→ **Task brief**: Provide again, from the entries below, every line from the one containing "Given: Click the green number 3 circle badge" through the one containing "Viewport: 2127px width, 1196px height.", exactly as written, and no other line.

→ **Records for processing**:
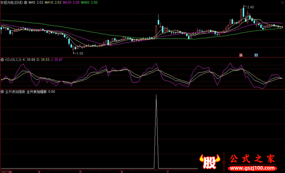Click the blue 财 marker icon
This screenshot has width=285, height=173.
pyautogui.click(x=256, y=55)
==
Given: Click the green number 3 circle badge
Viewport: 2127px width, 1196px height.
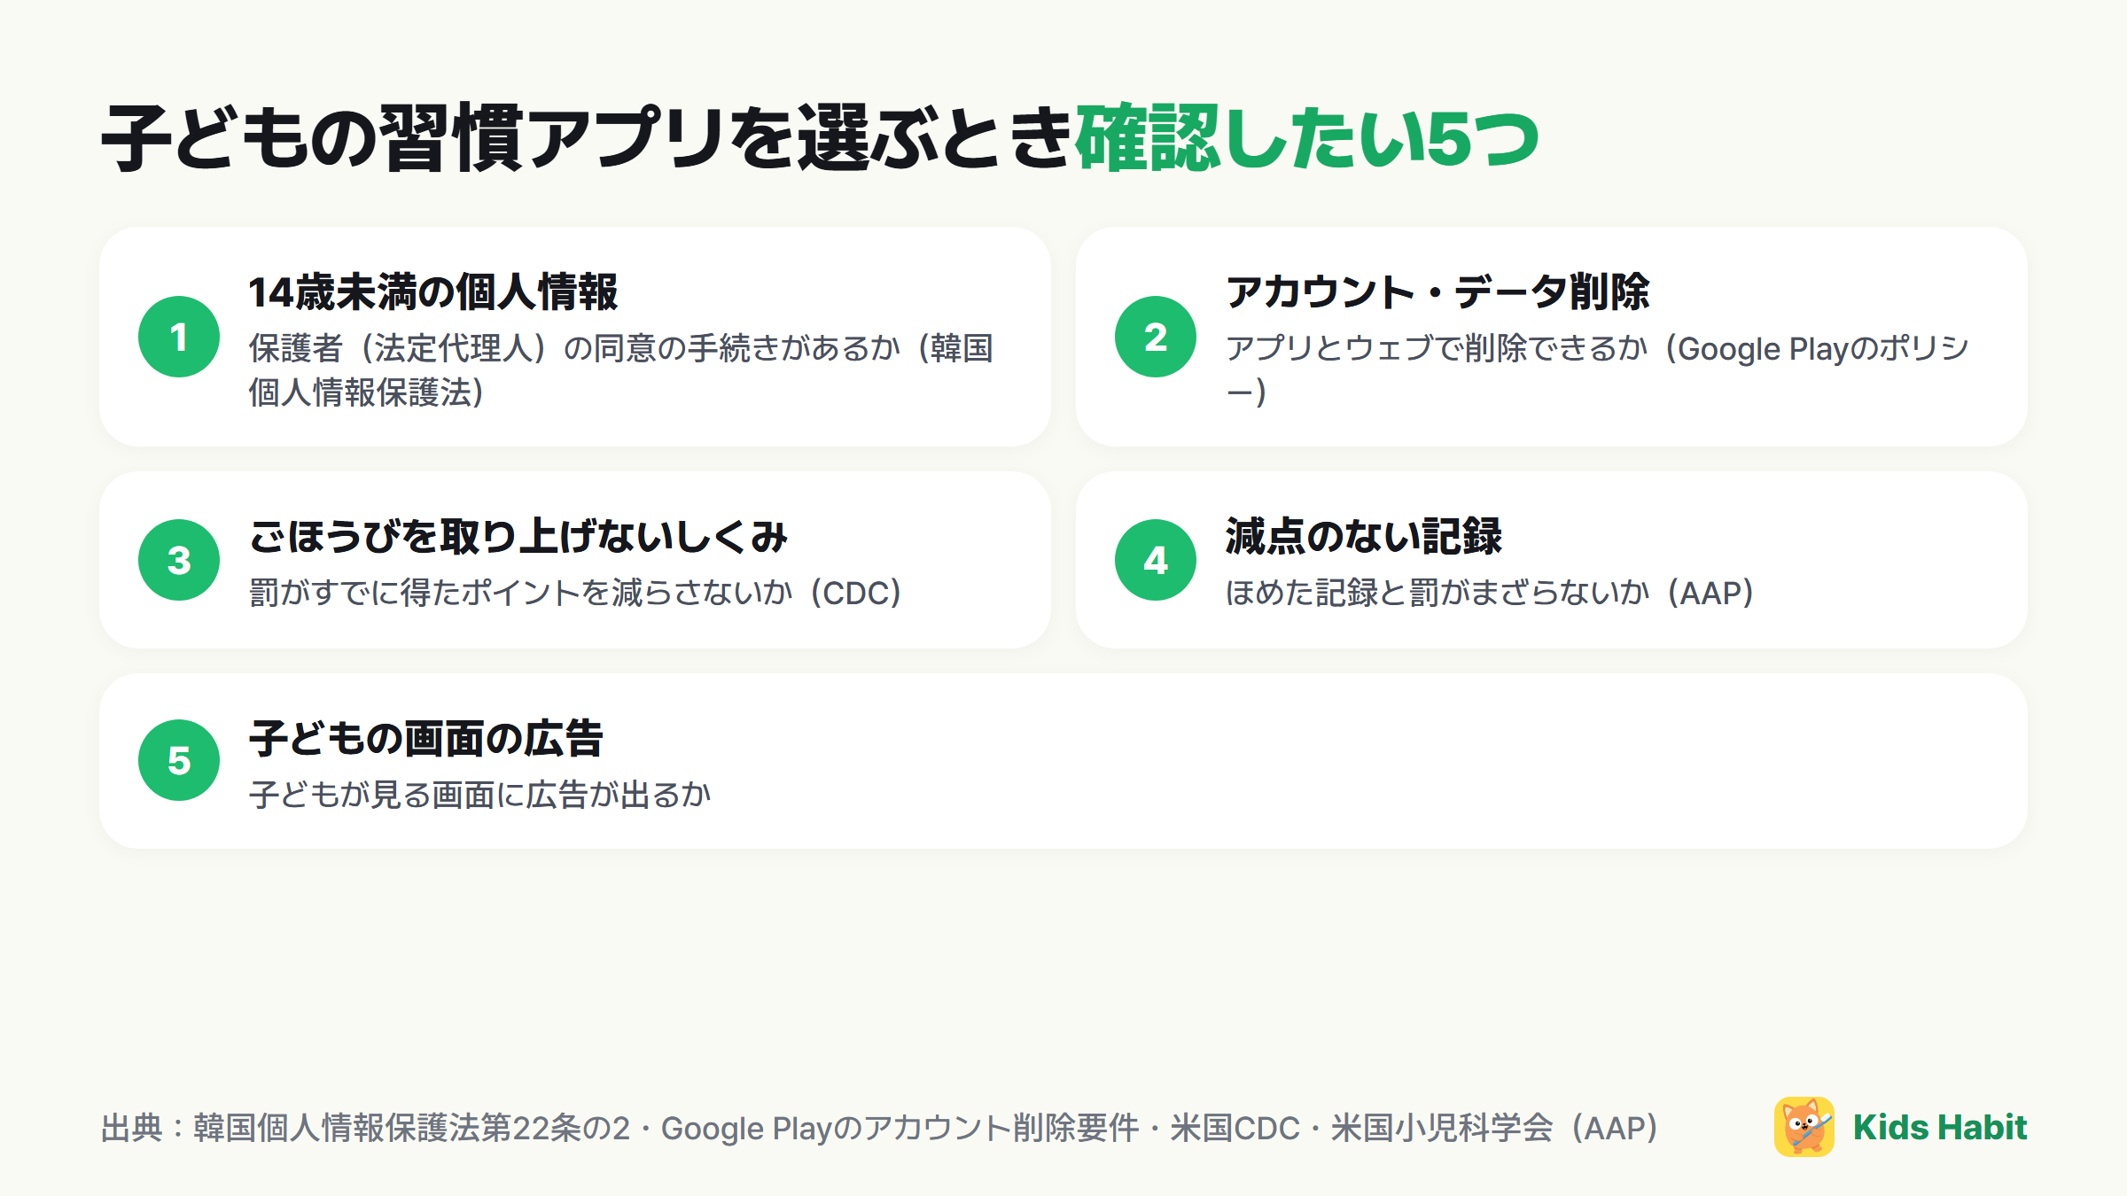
...
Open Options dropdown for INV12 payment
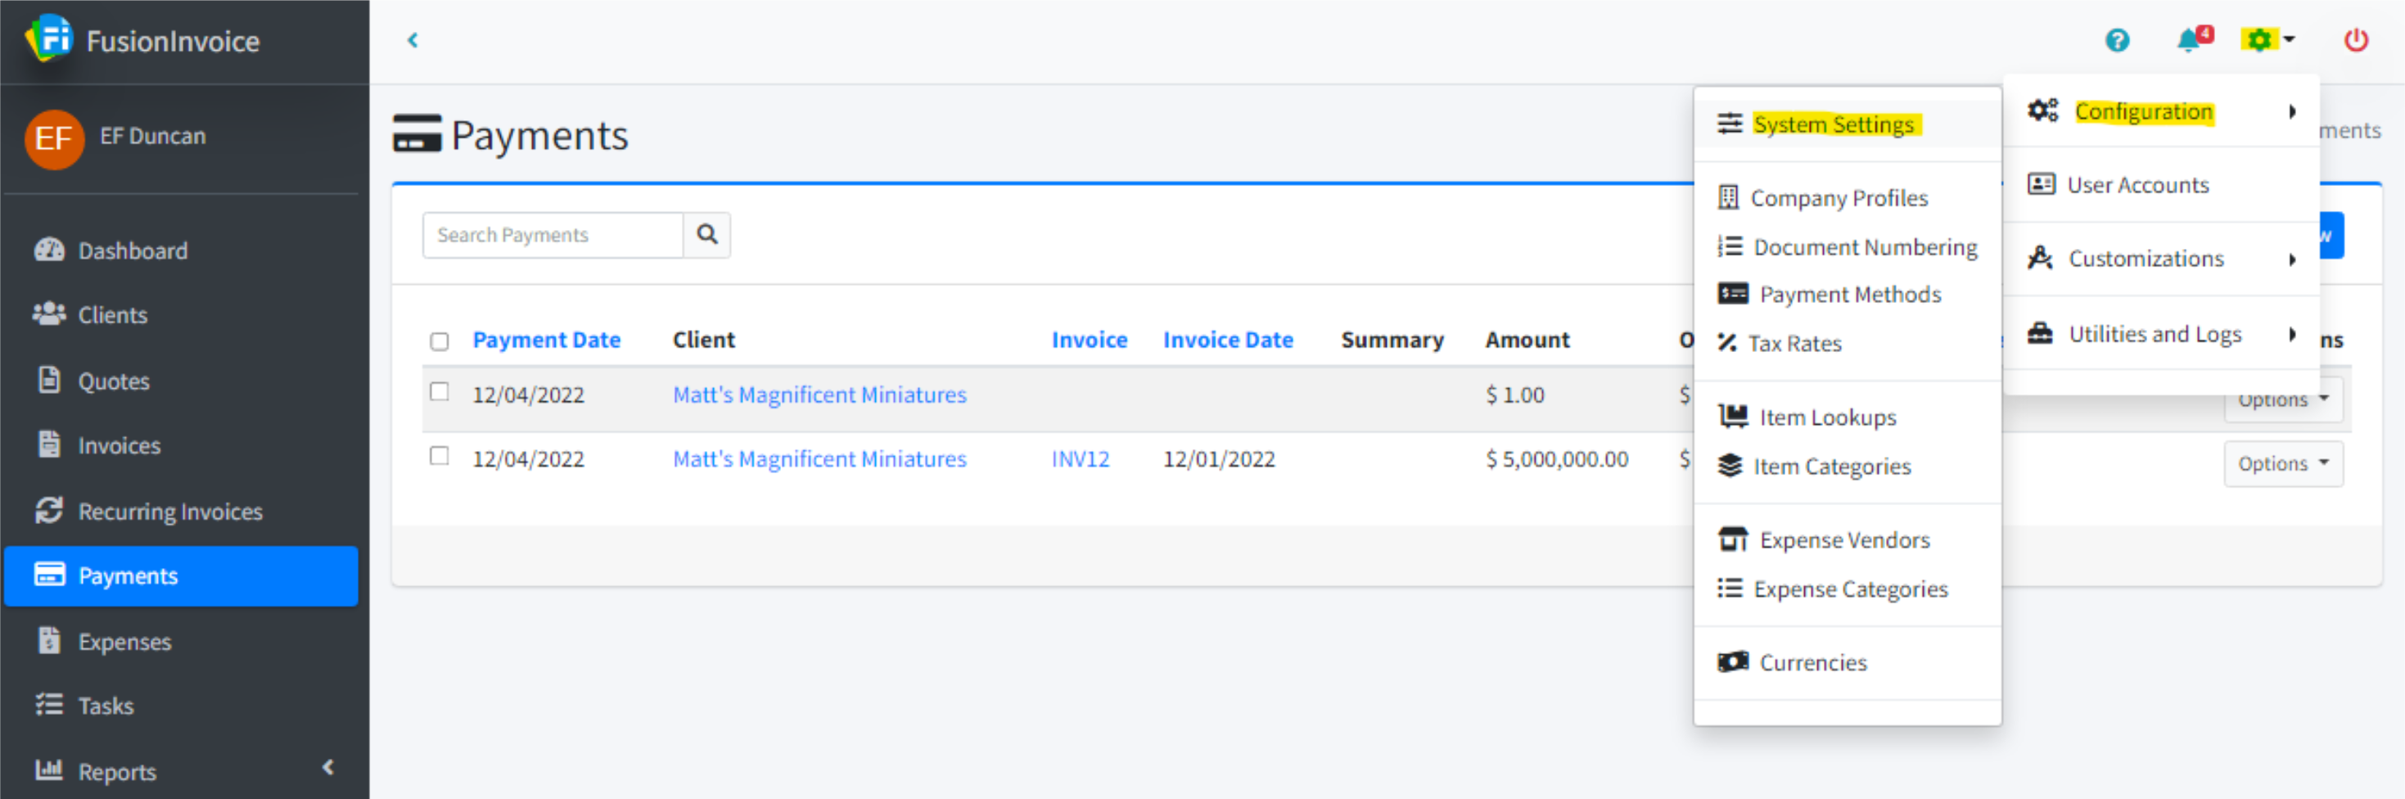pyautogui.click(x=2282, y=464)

→ **Written answer**:
Given: Click the green number 3 circle badge
Viewport: 2127px width, 1196px height.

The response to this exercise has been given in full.